SET PROBLEM 1:
Reproduce, word for word, the passage of the capacitor patent text starting with "However, DMF is" and going on through "C. and above.".
SET PROBLEM 2:
According to the capacitor patent text, up to what temperature have capacitors containing DMF electrolytes been valuable for operation?
SET PROBLEM 3:
Write the next part of the capacitor patent text, picking up right after its final sentence.

DOCUMENT SEGMENT:
━━━━━━
Abstract:
An aluminum electrolytic capacitor for high temperature operation contains a wound aluminum foil capacitor section in contact with an electrolyte capable of operating as high as 150° C., the electrolyte comprising a mixed solvent system of N-methylpyrrolidinone and up to 5 wt % ethylene glycol and a mixed solute system of dimethylammonium or diisopropylammonium boro-di-catecholate and diisopropylammonium pentaborate.

Description:
BACKGROUND OF THE INVENTION 
     This invention relates to an aluminum electrolytic capacitor which utilizes an electrolyte comprising a mixed solvent system of N-methylpyrrolidinone and up to 5 wt% ethylene glycol plus a mixed solute system of dimethylammonium or diisopropylammonium boro-di-catecholate and diisopropylammonium pentaborate to provide a capacitor capable of operation at 150° C. The solute system may be prepared as two separate solutes or prepared partially or completely in-situ from its components. 
     In the past, electrolytes that are based predominately on ethylene glycol have proved extremely useful at temperatures up to about 100° C., generally 85° C. For temperatures above 85° C., the solvent choice has been dimethylformamide (DMF) usually, and capacitors containing DMF electrolytes have been valuable for operation up to 125° C. 
     However, DMF is an agressive solvent, and containing DMF electrolytes in capacitors at operating temperatures above 125° C. has been a distinct problem. A second problem has been the hydrolysis of DMF at 125° C. and above. 
     Thermal stability of solutes at 125° C. and higher has posed yet another problem. Not only must the solutes not decompose at these temperatures, they must also not react with other electrolyte components or with other capacitor materials. In particular, they must not participate in unfavorable reactions with the barrier layer dielectric oxide at the elevated temperatures. 
     The demand for capacitors capable of operating at 125° to 150° C. or higher has presented problems to capacitor manufacturers involving electrolyte stability, reactivity, and containment, as well as capacitor materials selection. The solution to these problems involves choices in electrolyte composition and capacitor materials selection.
━━━━━━
RAW RECORDS:
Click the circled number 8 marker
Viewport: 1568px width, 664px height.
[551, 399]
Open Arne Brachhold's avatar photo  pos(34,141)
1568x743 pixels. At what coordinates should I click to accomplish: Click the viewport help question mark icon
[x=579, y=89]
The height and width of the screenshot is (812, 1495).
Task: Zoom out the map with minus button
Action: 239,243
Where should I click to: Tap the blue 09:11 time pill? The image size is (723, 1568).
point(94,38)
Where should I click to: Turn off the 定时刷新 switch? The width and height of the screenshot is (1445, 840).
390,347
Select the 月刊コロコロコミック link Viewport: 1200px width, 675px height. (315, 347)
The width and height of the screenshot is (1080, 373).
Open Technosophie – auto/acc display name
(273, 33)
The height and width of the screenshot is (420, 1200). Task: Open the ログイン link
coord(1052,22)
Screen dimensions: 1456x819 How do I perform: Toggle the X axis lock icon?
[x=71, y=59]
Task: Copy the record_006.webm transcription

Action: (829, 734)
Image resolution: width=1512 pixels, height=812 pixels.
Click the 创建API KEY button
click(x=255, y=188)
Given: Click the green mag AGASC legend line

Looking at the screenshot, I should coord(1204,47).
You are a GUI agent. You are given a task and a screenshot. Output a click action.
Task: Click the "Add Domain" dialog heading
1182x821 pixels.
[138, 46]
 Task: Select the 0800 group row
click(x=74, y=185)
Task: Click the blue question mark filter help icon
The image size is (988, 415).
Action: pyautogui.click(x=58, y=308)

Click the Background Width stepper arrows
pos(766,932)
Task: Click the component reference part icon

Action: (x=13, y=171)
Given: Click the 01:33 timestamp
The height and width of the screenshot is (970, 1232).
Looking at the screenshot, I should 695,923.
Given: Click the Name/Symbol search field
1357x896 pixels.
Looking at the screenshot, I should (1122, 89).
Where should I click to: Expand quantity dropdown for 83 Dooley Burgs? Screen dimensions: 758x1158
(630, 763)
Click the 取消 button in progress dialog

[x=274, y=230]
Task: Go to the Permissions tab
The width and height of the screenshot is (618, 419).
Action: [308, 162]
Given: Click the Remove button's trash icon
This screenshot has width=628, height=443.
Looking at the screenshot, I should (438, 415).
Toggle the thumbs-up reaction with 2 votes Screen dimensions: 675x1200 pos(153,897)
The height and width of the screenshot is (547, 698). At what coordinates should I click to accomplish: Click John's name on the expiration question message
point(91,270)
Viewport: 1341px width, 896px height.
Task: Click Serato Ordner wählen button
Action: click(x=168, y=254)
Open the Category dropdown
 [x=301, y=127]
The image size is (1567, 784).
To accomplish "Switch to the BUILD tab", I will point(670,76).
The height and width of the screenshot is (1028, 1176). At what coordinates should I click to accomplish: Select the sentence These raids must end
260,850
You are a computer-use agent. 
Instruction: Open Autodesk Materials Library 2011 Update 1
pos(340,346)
━━━━━━
RIGHT ANSWER 1:
However, DMF is an agressive solvent, and containing DMF electrolytes in capacitors at operating temperatures above 125° C. has been a distinct problem. A second problem has been the hydrolysis of DMF at 125° C. and above.

RIGHT ANSWER 2:
Up to 125° C.

RIGHT ANSWER 3:
     SUMMARY OF THE INVENTION 
     This invention features an electrolytic capacitor that is capable of operating at 150° C. through the use of an electrolyte system based on an N-methylpyrrolidinone and ethylene glycol solvent mixture containing as solute dimethylammonium or diisopropylammonium boro-di-catecholate and diisopropylammonium pentaborate. 
     The N-methylpyrrolidinone is present as the major solvent constituent. This amide was chosen as it is more resistant to hydrolysis than DMF at 125°-150° C., is commercially available, and can be contained by available capacitor sealing materials at these elevated temperatures.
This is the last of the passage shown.